begin Source excerpt
Windward angle	Wind resistance of an existing antenna radome	Wind resistance of the antenna radome in this application	Increased by
0°	1088	651	-67.3%
10°	1060	677	-56.4%
20°	1256	636	-97.6%
30°	1139	623	-82.9%
40°	1050	720	-45.8%
50°	940	844	-11.3%
60°	946	933	-1.4%
70°	927	871	-6.5%
80°	647	877	26.2%
90°	753	897	16.1%
100°	977	853	-14.5%
110°	851	890	4.4%
120°	1058	970	-9.1%
130°	1135	877	-29.4%
140°	1139	798	-42.8%
150°	1083	800	-35.5%
160°	933	803	-16.2%
170°	823	760	-8.3%
180°	633	695	9.0%

[0064] In the foregoing Table 1, when the windward angle is 0°, the antenna radome in the wind tunnel is in the following first state: The wind direction in the wind tunnel directly faces a protruding peak portion of the antenna radome in this application (that is, the wind direction faces a portion formed by the other ends of the third arc segment ARC3 and the sixth arc segment ARC6 of each section of the antenna radome, and the wind direction is an extending direction of the reference line). When the windward angle is 180°, the antenna radome in the wind tunnel is in the following second state: The wind direction in the wind tunnel directly faces a flat portion of the antenna radome in this application (that is, the wind direction faces a portion formed by the linear segment LS of each section of the antenna radome, and the wind direction is the extending direction of the reference line). The other windward angles are angles by which the antenna radome turns about the central axis of the antenna radome from the first state to the second state.

[0065] Further, this application further provides an antenna apparatus. The antenna apparatus may be an antenna apparatus used in a wireless base station of a communication network. Based on a condition of a component that implements an antenna function, the antenna apparatus may include one or more antenna radomes. When the antenna apparatus includes a plurality of antenna radomes, these antenna radomes are arranged in a circular array, and a protruding portion of each antenna radome faces the outer side of the circular array.
end Source excerpt
begin Supplied data
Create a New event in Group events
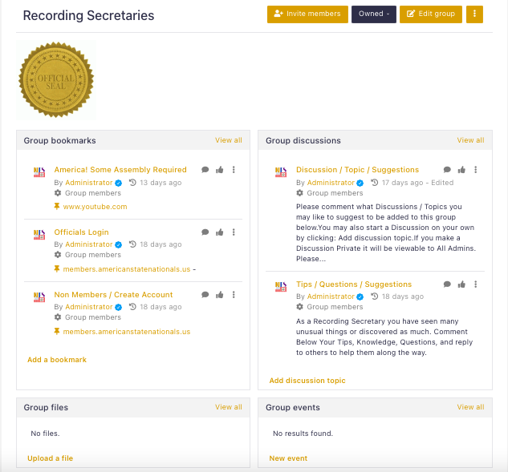508x472 pixels. tap(288, 458)
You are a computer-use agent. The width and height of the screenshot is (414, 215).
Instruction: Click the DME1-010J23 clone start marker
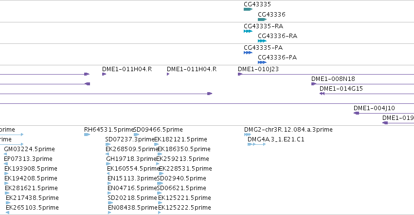[x=240, y=74]
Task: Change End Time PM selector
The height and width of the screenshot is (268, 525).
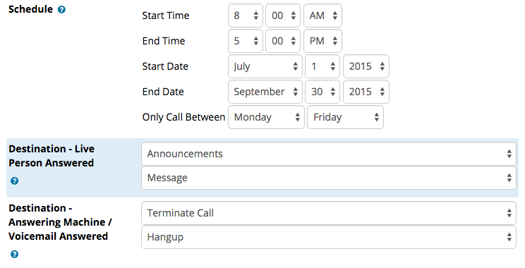Action: click(x=322, y=41)
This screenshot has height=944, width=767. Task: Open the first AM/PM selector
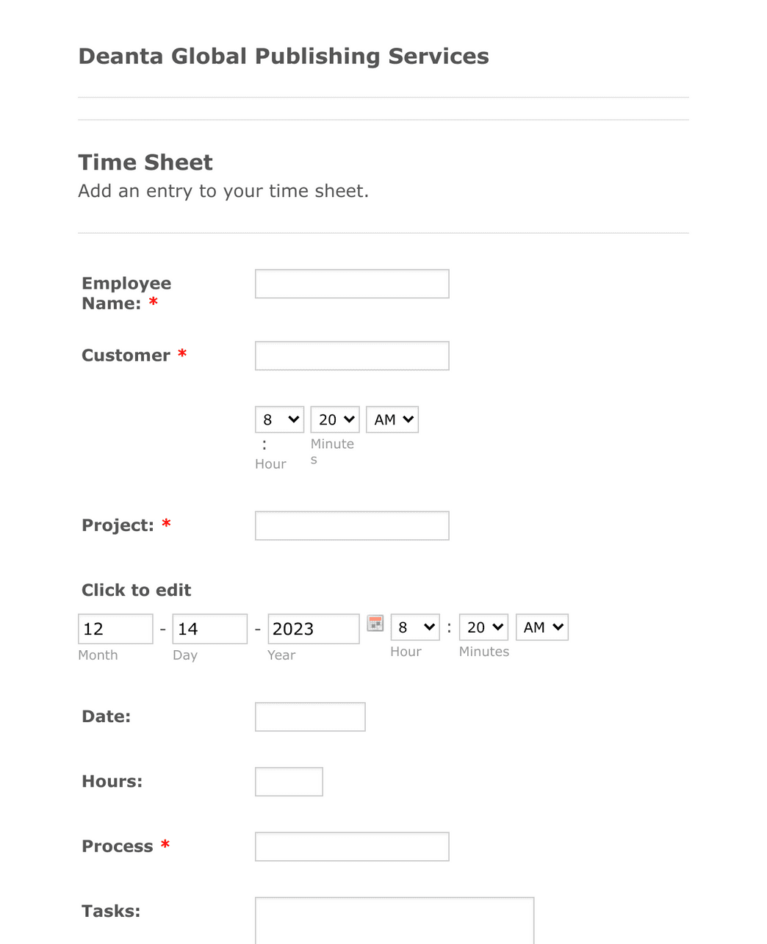pos(392,419)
end Supplied data
Short task
Write out the full antenna radome excerpt, from the wind resistance table through the final paragraph, word for word.

Response to the exercise
Windward angle	Wind resistance of an existing antenna radome	Wind resistance of the antenna radome in this application	Increased by
0°	1088	651	-67.3%
10°	1060	677	-56.4%
20°	1256	636	-97.6%
30°	1139	623	-82.9%
40°	1050	720	-45.8%
50°	940	844	-11.3%
60°	946	933	-1.4%
70°	927	871	-6.5%
80°	647	877	26.2%
90°	753	897	16.1%
100°	977	853	-14.5%
110°	851	890	4.4%
120°	1058	970	-9.1%
130°	1135	877	-29.4%
140°	1139	798	-42.8%
150°	1083	800	-35.5%
160°	933	803	-16.2%
170°	823	760	-8.3%
180°	633	695	9.0%

[0064] In the foregoing Table 1, when the windward angle is 0°, the antenna radome in the wind tunnel is in the following first state: The wind direction in the wind tunnel directly faces a protruding peak portion of the antenna radome in this application (that is, the wind direction faces a portion formed by the other ends of the third arc segment ARC3 and the sixth arc segment ARC6 of each section of the antenna radome, and the wind direction is an extending direction of the reference line). When the windward angle is 180°, the antenna radome in the wind tunnel is in the following second state: The wind direction in the wind tunnel directly faces a flat portion of the antenna radome in this application (that is, the wind direction faces a portion formed by the linear segment LS of each section of the antenna radome, and the wind direction is the extending direction of the reference line). The other windward angles are angles by which the antenna radome turns about the central axis of the antenna radome from the first state to the second state.

[0065] Further, this application further provides an antenna apparatus. The antenna apparatus may be an antenna apparatus used in a wireless base station of a communication network. Based on a condition of a component that implements an antenna function, the antenna apparatus may include one or more antenna radomes. When the antenna apparatus includes a plurality of antenna radomes, these antenna radomes are arranged in a circular array, and a protruding portion of each antenna radome faces the outer side of the circular array.